Repeat everything in the thread on watermarks and bundle processing from "There was a" down to "scratch on restore).", word for word.
━━ PAGE
> Watermarks shouldn't be (visibly) advanced until @FinishBundle is
committed, as there's no guarantee that this work won't be discarded.
There was a thread [1], where the conclusion seemed to be that updating
watermark is possible even in the middle of a bundle. Actually, handling
watermarks is runner-dependent (e.g. Flink does not store watermarks in
checkpoints, they are always recomputed from scratch on restore).
[1] https://lists.apache.org/thread/10db7l9bhnhmo484myps723sfxtjwwmv
On 9/22/23 21:47, Robert Bradshaw via dev wrote:
On Fri, Sep 22, 2023 at 10:58 AM Jan Lukavský <je...@seznam.cz> wrote:
On 9/22/23 18:07, Robert Bradshaw via dev wrote:
On Fri, Sep 22, 2023 at 7:23 AM Byron Ellis via dev
<dev@beam.apache.org> wrote:
I've actually wondered about this specifically for
streaming... if you're writing a pipeline there it seems like
you're often going to want to put high fixed cost things like
database connections even outside of the bundle setup. You
really only want to do that once in the lifetime of the
worker itself, not the bundle. Seems like having that
boundary be somewhere other than an arbitrarily (and probably
small in streaming to avoid latency) group of elements might
be more useful? I suppose this depends heavily on the object
lifecycle in the sdk worker though.
+1. This is the difference between @Setup and @StartBundle. The
start/finish bundle operations should be used for bracketing
element processing that must be committed as a unit for
correct failure recovery (e.g. if elements are cached in
ProcessElement, they should all be emitted in FinishBundle). On
the other hand, things like open database connections can and
likely should be shared across bundles.
This is correct, but the caching between @StartBundle and
@FinishBundle has some problems. First, users need to manually set
watermark hold for min(timestamp in bundle), otherwise watermark
might overtake the buffered elements.
Watermarks shouldn't be (visibly) advanced until @FinishBundle is
committed, as there's no guarantee that this work won't be discarded.
━━━━
━━ RECORDS PROVIDED
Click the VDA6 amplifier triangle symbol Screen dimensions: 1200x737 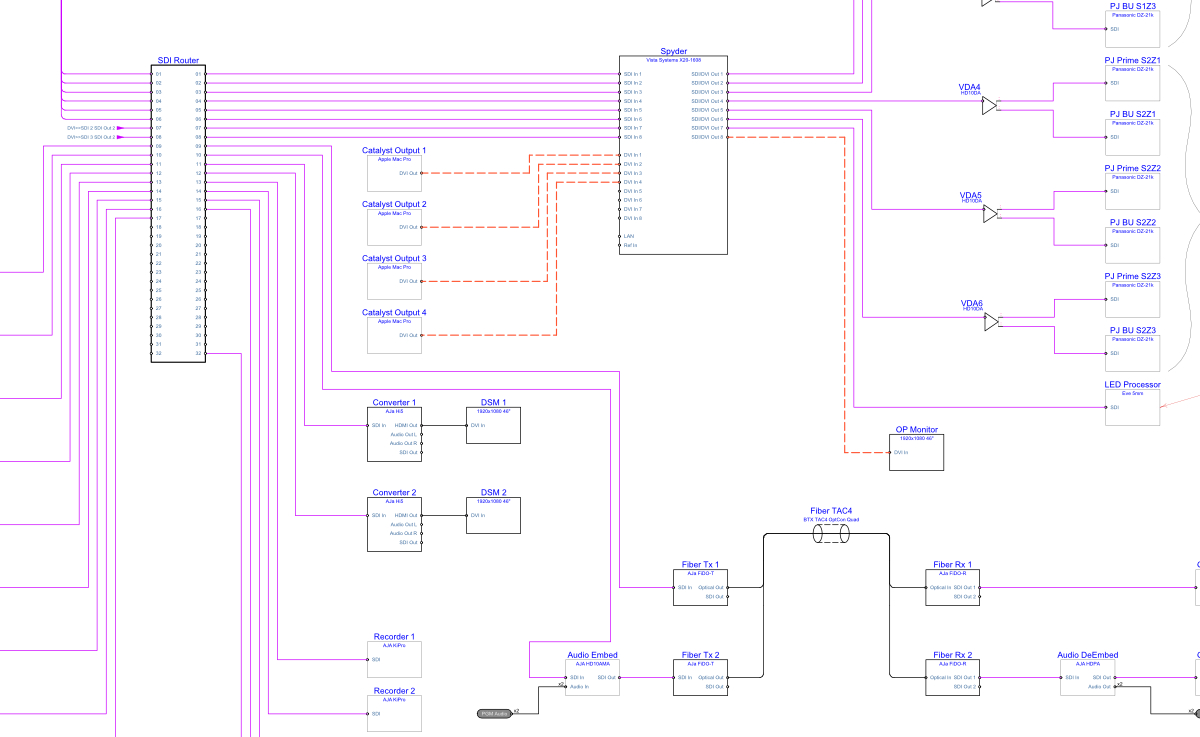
━━━━
━━ RECORDS PROVIDED
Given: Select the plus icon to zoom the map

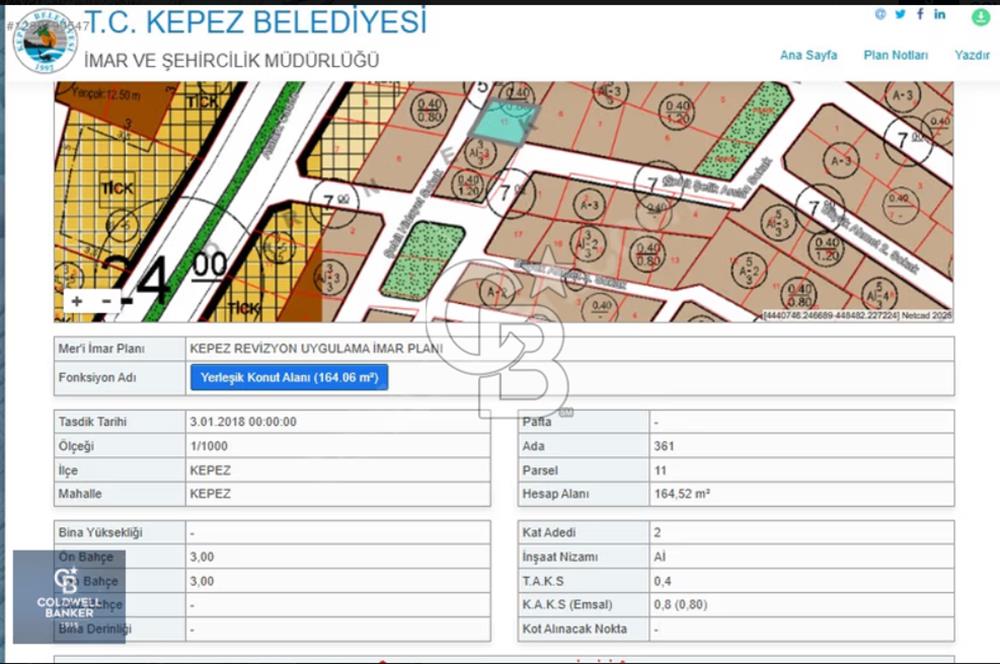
━━━━
__EXERCISE RESPONSE__:
There was a thread [1], where the conclusion seemed to be that updating
watermark is possible even in the middle of a bundle. Actually, handling
watermarks is runner-dependent (e.g. Flink does not store watermarks in
checkpoints, they are always recomputed from scratch on restore).